### EXERCISE TEXT

Letter from Wilbur A. Sawyer to Margaret Sawyer pdf (1,253,390 Bytes) transcript of pdf
Letter from Wilbur A. Sawyer to Margaret Sawyer
After the U.S. entered World War I, Dr. Sawyer accepted a commission as a major in the Medical Reserve Corps in December 1917. In January 1918, he moved to Washington DC to take up his duties in the Venereal Disease Section of the Surgeon General's Office, leaving his family behind in California. In June, after returning from a few days of vacation with his family in Michigan, he received orders to go to Newport News, Virginia, to serve as Supervisor of Non-Military Activities. In this post he was the military liaison with local authorities concerned with keeping order in a town full of new army recruits. Sawyer's military service was his first extended separation from his wife and children (though not his last); his affectionate letters show that he missed them greatly, but also provide extensive commentary on life in the Washington area during the war, and on various activities of military and civilian public health organizations.
Item is handwritten.
Number of Image Pages:
16 (1,253,390 Bytes)
1918-07-05 (July 5, 1918)
Sawyer, Wilbur A.
Sawyer, Margaret
This item is in the public domain. It may be used without permission.
Medical Subject Headings (MeSH):
Military Medicine
Sexually Transmitted Diseases
Exhibit Category:
Early Career in California and World War I, 1908-1919
Box Number: 1
Folder Number: 18
Unique Identifier:
Document Type:
Letters (correspondence)
Physical Condition:
Series: Correspondence, 1911-1995
SubSeries: Personal correspondence, 1911-1995
Folder: 1918 Jun-Jul
Newport News, July 5, 1918
Dear Margaret:
I have written no letter for three whole days. I call that self-restraint. I am not trying to break the habit, but merely demonstrating that it can be curbed-temporarily. And then, too, I felt that my recent letters must have been so disappointing, for there was nothing in them of news value, just the same eternal futile attempts to express my love for you. But things have happened in the last few days and they are sufficient excuse for putting another long letter before you. --Yes, it is true that I spent much time in writing which might have been used otherwise to add to the success of my work, but I want to talk with you.

######
### MATERIAL SHOWN

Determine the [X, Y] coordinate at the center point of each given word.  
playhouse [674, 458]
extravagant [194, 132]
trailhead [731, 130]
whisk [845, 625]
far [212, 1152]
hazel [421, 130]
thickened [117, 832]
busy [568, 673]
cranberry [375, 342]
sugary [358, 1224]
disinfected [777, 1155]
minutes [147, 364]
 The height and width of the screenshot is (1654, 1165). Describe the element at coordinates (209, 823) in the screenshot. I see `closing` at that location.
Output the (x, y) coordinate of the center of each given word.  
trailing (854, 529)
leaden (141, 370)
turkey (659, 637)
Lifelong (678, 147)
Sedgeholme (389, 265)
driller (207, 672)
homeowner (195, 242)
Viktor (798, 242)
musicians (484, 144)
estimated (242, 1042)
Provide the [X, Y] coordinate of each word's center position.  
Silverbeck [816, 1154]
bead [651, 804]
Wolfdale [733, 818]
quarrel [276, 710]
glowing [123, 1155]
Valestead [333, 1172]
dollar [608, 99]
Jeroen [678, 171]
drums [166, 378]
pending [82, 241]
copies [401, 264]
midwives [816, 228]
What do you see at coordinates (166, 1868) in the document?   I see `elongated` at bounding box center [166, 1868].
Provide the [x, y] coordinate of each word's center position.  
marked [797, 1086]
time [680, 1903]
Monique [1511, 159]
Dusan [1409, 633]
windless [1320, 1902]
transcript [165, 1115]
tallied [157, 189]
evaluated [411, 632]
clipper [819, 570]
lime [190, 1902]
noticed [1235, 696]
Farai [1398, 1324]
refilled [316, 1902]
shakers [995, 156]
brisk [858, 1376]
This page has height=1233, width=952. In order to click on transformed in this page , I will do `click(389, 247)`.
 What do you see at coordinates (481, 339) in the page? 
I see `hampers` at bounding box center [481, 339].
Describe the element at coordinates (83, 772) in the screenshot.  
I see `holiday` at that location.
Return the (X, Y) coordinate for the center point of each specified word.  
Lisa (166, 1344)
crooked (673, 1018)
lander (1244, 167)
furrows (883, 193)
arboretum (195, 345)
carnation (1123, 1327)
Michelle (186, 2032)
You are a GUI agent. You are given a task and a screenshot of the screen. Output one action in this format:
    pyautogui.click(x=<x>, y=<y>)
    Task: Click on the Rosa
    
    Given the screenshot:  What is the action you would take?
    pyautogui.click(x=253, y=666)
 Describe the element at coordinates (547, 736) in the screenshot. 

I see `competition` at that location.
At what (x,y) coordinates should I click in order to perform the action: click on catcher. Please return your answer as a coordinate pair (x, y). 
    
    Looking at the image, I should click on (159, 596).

######

[EXERCISE REQUIREMENTS]:
[a] Give again, word for word, the part of the Sawyer letter page that opens with the words containing "Sawyer, Margaret" and closes with "Letters (correspondence)".
[b] On the Sawyer letter page, what rank did Dr. Sawyer accept in the Medical Reserve Corps in December 1917?
[c] Write the next part of Wilbur Sawyer's July 5, 1918 letter to Margaret on the Sawyer letter page, starting after its last sentence.

[ANSWERS]:
[a]
Sawyer, Margaret
This item is in the public domain. It may be used without permission.
Medical Subject Headings (MeSH):
Military Medicine
Sexually Transmitted Diseases
Exhibit Category:
Early Career in California and World War I, 1908-1919
Box Number: 1
Folder Number: 18
Unique Identifier:
Document Type:
Letters (correspondence)

[b] Major.

[c]
I have again reverted to the old habit of sending some silly flowers. So you will find in the envelope some trumpet vine blossoms. The same kind that used to grow in the yard at College Park. Wild trumpet vine flowers growing in a thicket with woodbine and poison ivy,--a beautiful clump of vine-draped bushes. And these blossoms were gathered on a nice long walk which I took alone, from the office to my sleeping place on the boulevard by the sea. I don't mean that I sleep in the road, but
rather in a fine house in a fine environment. So I walked out last Wednesday, the day before the fourth, through the back streets and across the marsh, and down by the broad James River. A big white naval aeroplane was flying about above the masts of the shipping, and the young people were swimming around an abandoned pier. I had neither a bathing suit nor ambition to swim alone, so I took my bath by proxy and retired to an early bed.
And the next day was the fourth of July. A historic fourth marking the transition between a struggle to get really started in the big fight and the gaining of a good stride. In Newport News three torpedo boat destroyers were launched, and actually sent off the ways ahead of time, just as the shipments overseas are in advance of the schedule. The country has waked up and may yet be in time to turn the tide in the interminable struggle on the other side of the water,--or, more correctly, throughout the whole world.
I arose early and was in the shipyard at 8 a.m. The first boat had just been launched when I arrived on the scene depending on a delay of at least two minutes in a launching. But the two minutes were on the other side of eight o'clock, and the boat was already moored at one side of the ways to make room for the next one. The next ship was born at 8.15, just 15 minutes ahead of schedule. There was no foolish breaking of booze over the bow. A crowd had gathered at the side, but was not very demonstrative. The only real signs of life were the shouts of the negroes who pounded the blocks under the boat when the signal was given and then retreated to safety, on command, just before the boat was cast loose. Then there were the cheers of thousands of sailors on the naval vessels anchored close by and the blowing of whistles and sirens. The boat, on her greased ways, steadily, with increasing momentum,
moved into the water and was born. Her name was determined in advance, which could be done with certainty as there was no danger that she might turn out to be a boy. But nevertheless her name, "Abbott" sounds masculine to me, but you can never tell in these days whether a name belongs to a male or a female from its sound. For instance how could you place the name of one of the colored stevedores who recently embarked as "United States Columbus."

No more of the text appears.